#### Reading text ####

“In the centre of every whirling wheel, there is an absolutely still point.
Weary of the whirl? Go rest in the centre.” Swami Veda Bharati
“Meditation is a method of exploring inner dimensions of life and to introduce you to yourself on all levels. We train the mind to let go of its tendencies to think, analyze, remember, or solve problems and relax into a clear, quiet, focus within.” Swami Rama of the Himalayas
How do we get to this still point? This clear, quiet, focus within? We systematically remove the obstacles to this knowing and there is an ever-expanding awareness of what never changes, what is never harmed, that is always here. A phrase we use to describe our true nature is “ever pure, ever wise, ever free”.
What is freedom? What keeps us stuck? What are the obstacles to knowing inner peace? What disturbs our mind? A big part of the answer is in my book, Friends With Your Mind, How To Stop Torturing Yourself With Your Thoughts.
I love how yoga philosophy is organized into 8 steps or rungs. This isn’t a ladder in the sense of moving sequentially up. We do them in order and we also keep working with all of the steps.

####

* What to do *
Copy everything in the meditation text from "What is freedom?" down to "With Your Thoughts.", changing "inner peace" to "lasting calm".

#### Record list ####

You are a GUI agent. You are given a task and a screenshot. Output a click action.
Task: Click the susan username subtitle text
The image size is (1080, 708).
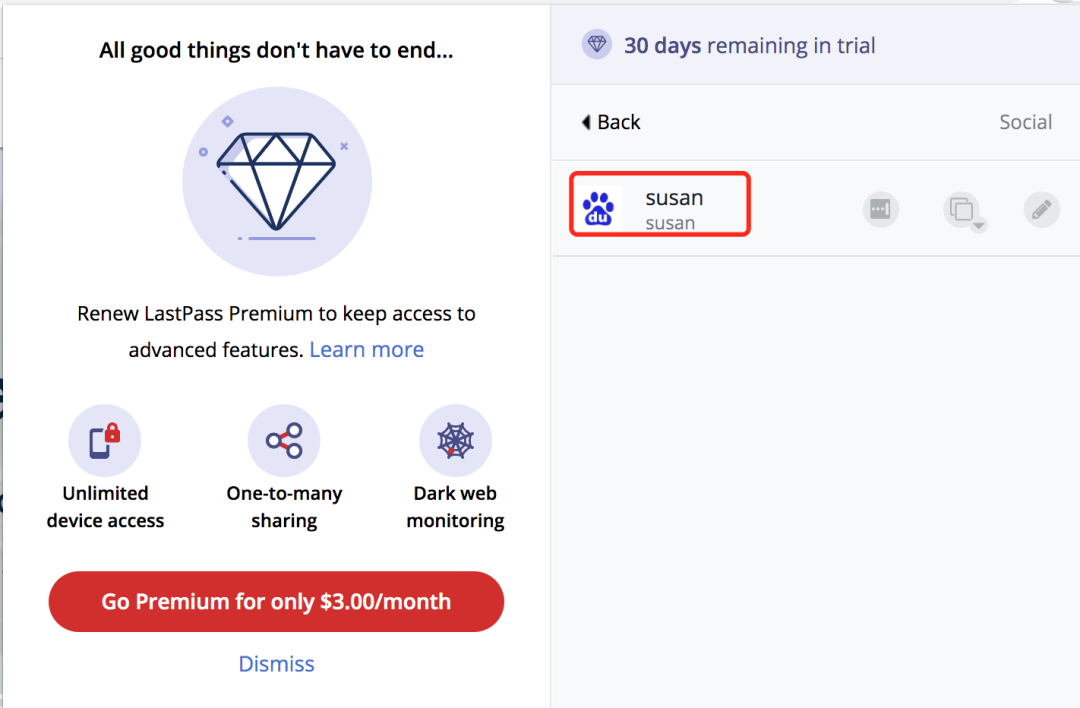[670, 223]
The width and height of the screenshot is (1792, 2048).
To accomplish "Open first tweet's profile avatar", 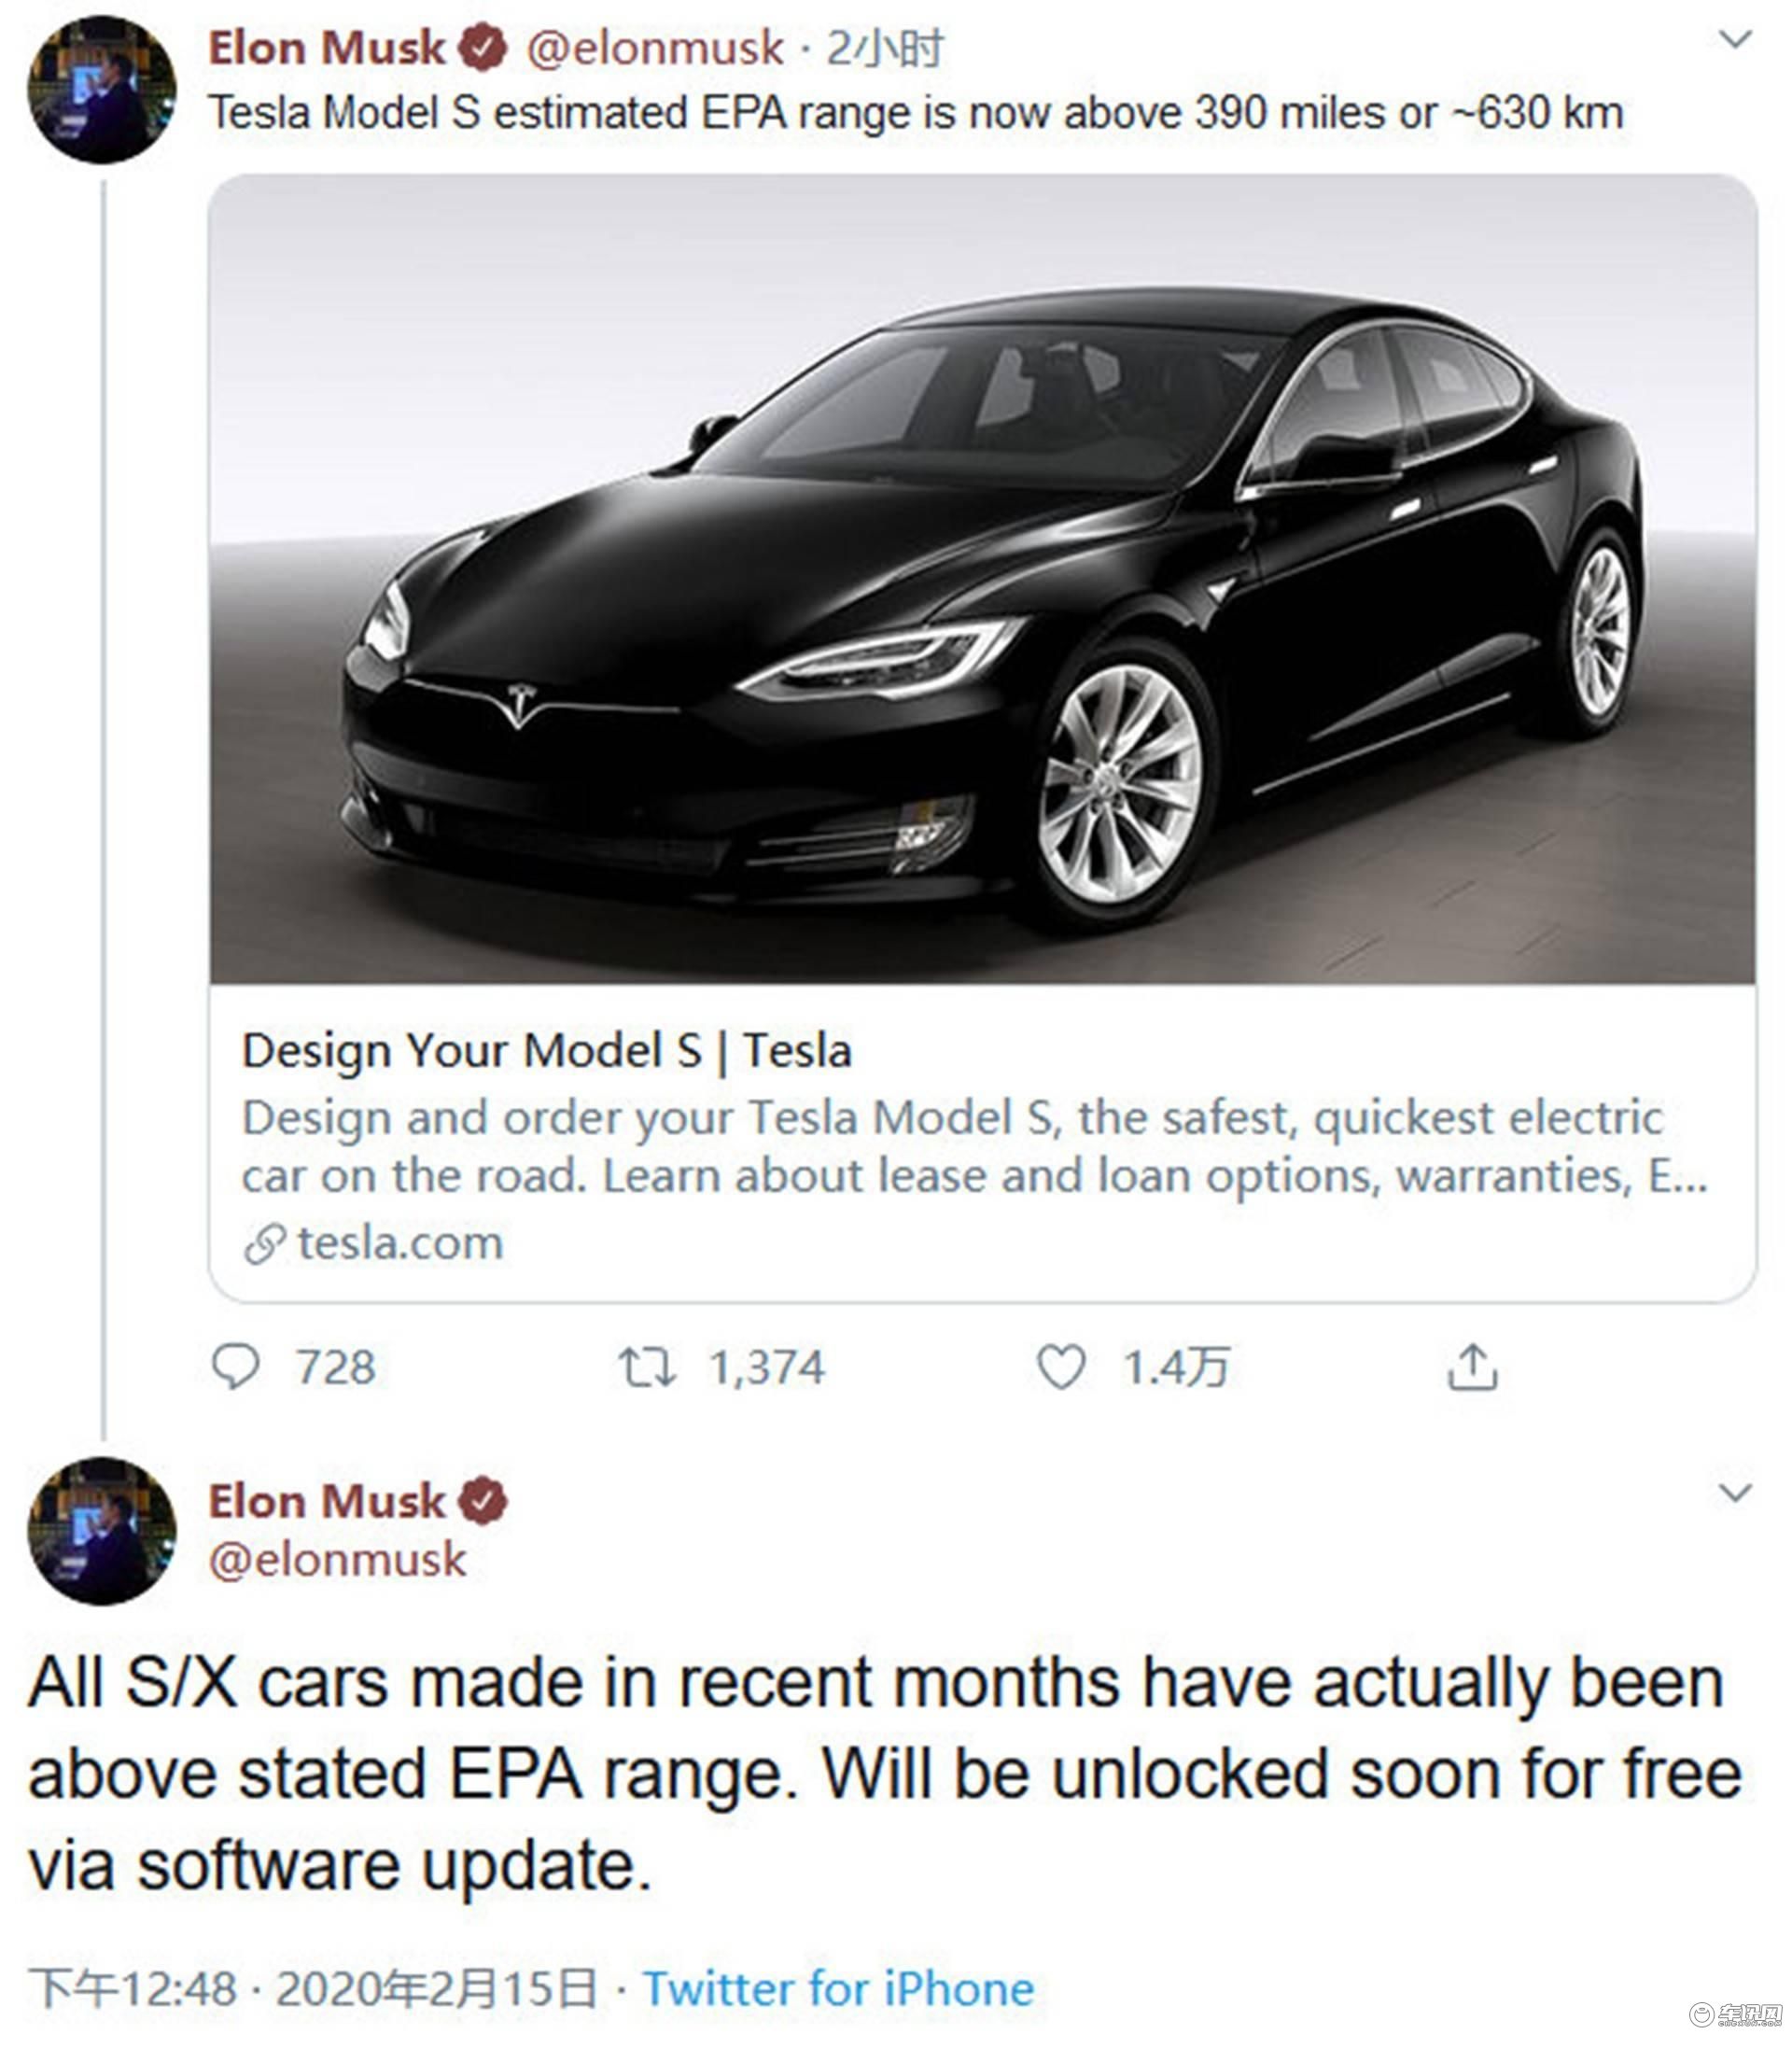I will click(x=102, y=90).
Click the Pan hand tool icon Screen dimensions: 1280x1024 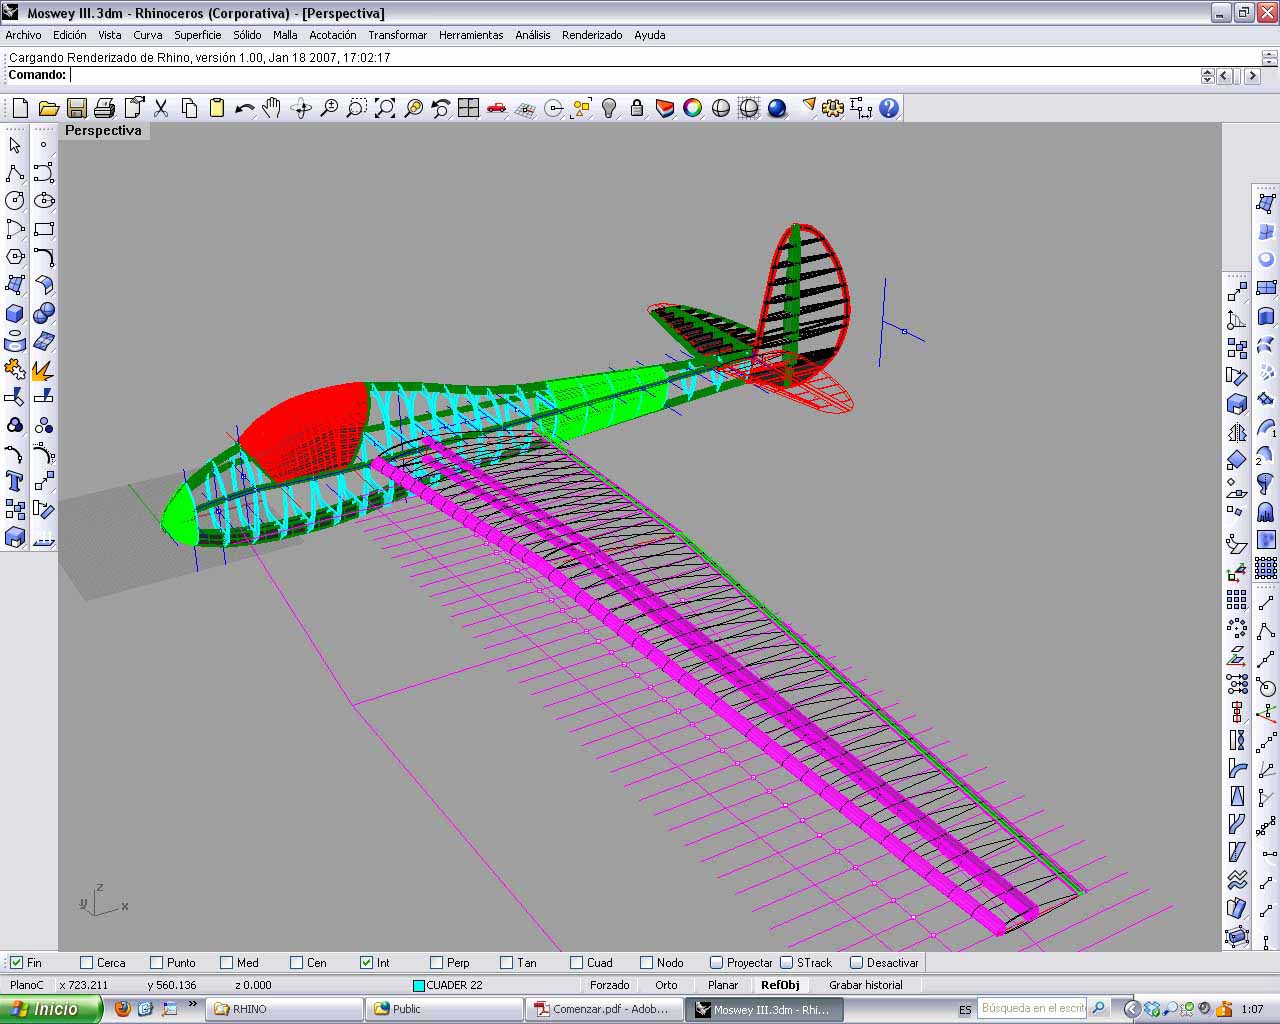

####

* Completed exercise *
What is freedom? What keeps us stuck? What are the obstacles to knowing lasting calm? What disturbs our mind? A big part of the answer is in my book, Friends With Your Mind, How To Stop Torturing Yourself With Your Thoughts.